Blog / Family Philanthropy

Everybody’s Philanthropic Autobiography, Part II: How do we write it?

by Michael Moody
Everybody’s Philanthropic Autobiography, Part II: How do we write it?

The first post about philanthropic autobiographies focused on why they are important. This post looks at what such an autobiography might include, and how to get people into thinking about their own.

Your philanthropic autobiography is not just a summary of your motives, values, or strategies for giving or volunteering; it is about the personal experiences that led you to have or form those motives, values, or strategies. Like Carnegie, your philanthropic autobiography will likely include episodes in which you were on the receiving end rather than the giving end. And it can include lessons you learned about why you should be philanthropic as well as how.

Some people will point to a traumatic experience as the key moment, such as how a child who loses her mother to disease grows up to be an avid volunteer at breast cancer walks. For others it includes what they learned about charity from their grandfather, or in synagogue, or in a college history class, or through a class project collecting “pennies for peace.”

“Your philanthropic autobiography is … about the personal experiences that led you to have or form those motives, values, or strategies.”
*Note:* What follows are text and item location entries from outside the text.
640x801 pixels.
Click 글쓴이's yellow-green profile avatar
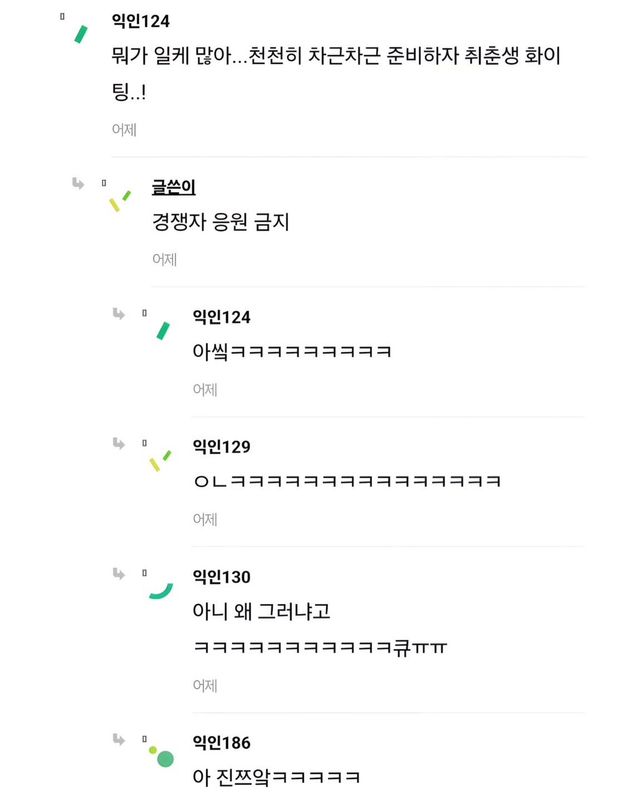point(120,200)
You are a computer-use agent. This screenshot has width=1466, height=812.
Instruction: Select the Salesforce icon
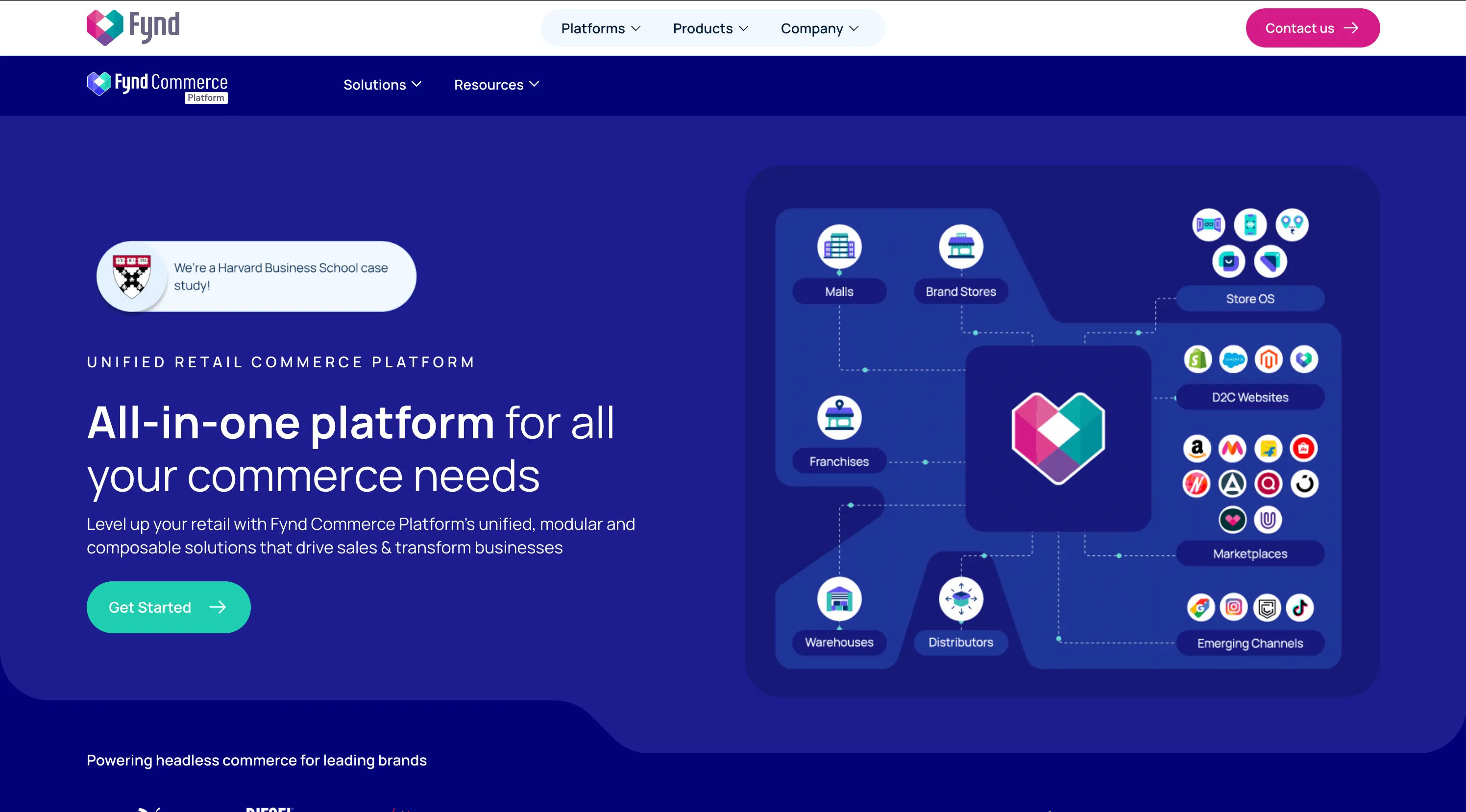[1234, 359]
Over the years I’ve lead various groups in exercises designed to get them to reflect on their philanthropic autobiographies. To get them thinking about meaningful stories instead of just listing their motives, I give them some guiding questions:

  • What did you learn about giving or service from your parents (or other family members)? Did they teach you those lessons by telling or by doing, or both?
  • What did you learn (and how) from other influences in your life, such as a faith community or a club?
  • Was there a time in your life when you or your family needed help? Who provided that help, and what did you take away from that experience?
  • What gift have you given that you are most proud of? Why?
  • What is your earliest experience of giving and volunteering? Was this an organized effort, or some sort of informal helping?
  • In what ways have you benefited from larger-scale institutional philanthropy, such as universities or parks or medical research or libraries?
  • Think about the giving and volunteering you do currently. Where did you learn how to do philanthropy in that way?
  • Were there times in your life when you were less active in philanthropy than at other times? What led to that change?
  • When did you first become aware that there are people in need in the world, or in your own community, and that you had a responsibility to help them?
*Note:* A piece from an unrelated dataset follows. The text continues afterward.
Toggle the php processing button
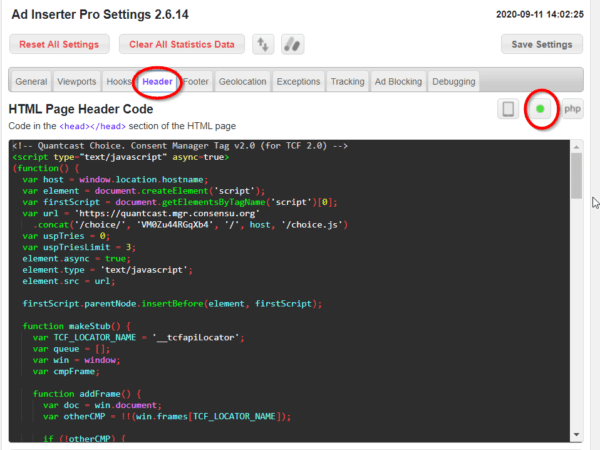Screen dimensions: 600x450 pyautogui.click(x=572, y=108)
I led a group of Muslim students who were about to enter graduate programs in nonprofit management through this sort of exercise. These were people who were presumably not unaware of their personal reasons for deciding to work in this field, but writing down and sharing their autobiographies helped them clarify those reasons, and connected them to each other and to their cultural tradition in valuable ways. They talked about learning the official teachings and rules in the Koran about zakat and tzedakah, as well as the folk wisdom about how “good Muslims” can meet those obligations. A few were surprised to learn that others in the group saw charity not just as a duty to Allah, but as a way to ensure that good fortune will smile on you in unexpected ways in the future. These understandings can only help them as they begin careers that often involve encouraging others with similar biographies to give.

Perhaps a philanthropic autobiography exercise should be part of our training programs for people planning to work in nonprofits, including students. And these philanthropic professionals can then help donors and volunteers reflect on how their past brings them to philanthropy. Fund raisers can help donors think about their giving in ways that enrich their giving experience and make it something they recognize as central to their lives. Volunteer managers can do the same.

People love to talk about themselves, and we have a tendency to look for meaningful patterns in our lives — to find a coherent set of guiding principles or lessons learned. Encouraging people to talk about their philanthropic selves is, then, a nice way to encourage them to embrace their self-image as committed, thoughtful philanthropists. Having more of those can only be a good thing.